The car approaches. You dare not look. The sound of obnoxious jazz bores into your skull as you tell yourself that this stain on the wall is far more interesting than nipple man. However. By the time he arrives at the window, you realise that it’ll be hard to actually successfully give him his saltless and onionless food without being able to see him. Expelling the air from your lungs, you turn to face the window, ready to just get rid of him. You meet eyes. He’s... on the bonnet of the car. Legs spread. Wide. No one is driving and yet here he is. You remain silent for a few moments, before finally yelling.  


“What the fuck are you doing!? That’s extremely unsafe! Not to mention appalling!”  

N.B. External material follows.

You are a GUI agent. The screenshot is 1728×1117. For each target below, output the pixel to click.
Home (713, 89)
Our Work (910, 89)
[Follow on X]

“Is it not always best to cast yourself into the world with a largeness…” He paused, clearly intentionally. “Of spirit? What meaning is there to a life spent in a coffin of safety?”  


“...Seriously? Out of curiosity, do you apply this thought process to your whole life or are you just saying words?” You ask, leaning over so you can attempt to drop the meal onto the empty drivers seat.  


“Exactly. A meaningless life is the easiest way to fade inevitably into obscurity. You for one look as though you could use a few more risks in your life, if I may be so bold.”  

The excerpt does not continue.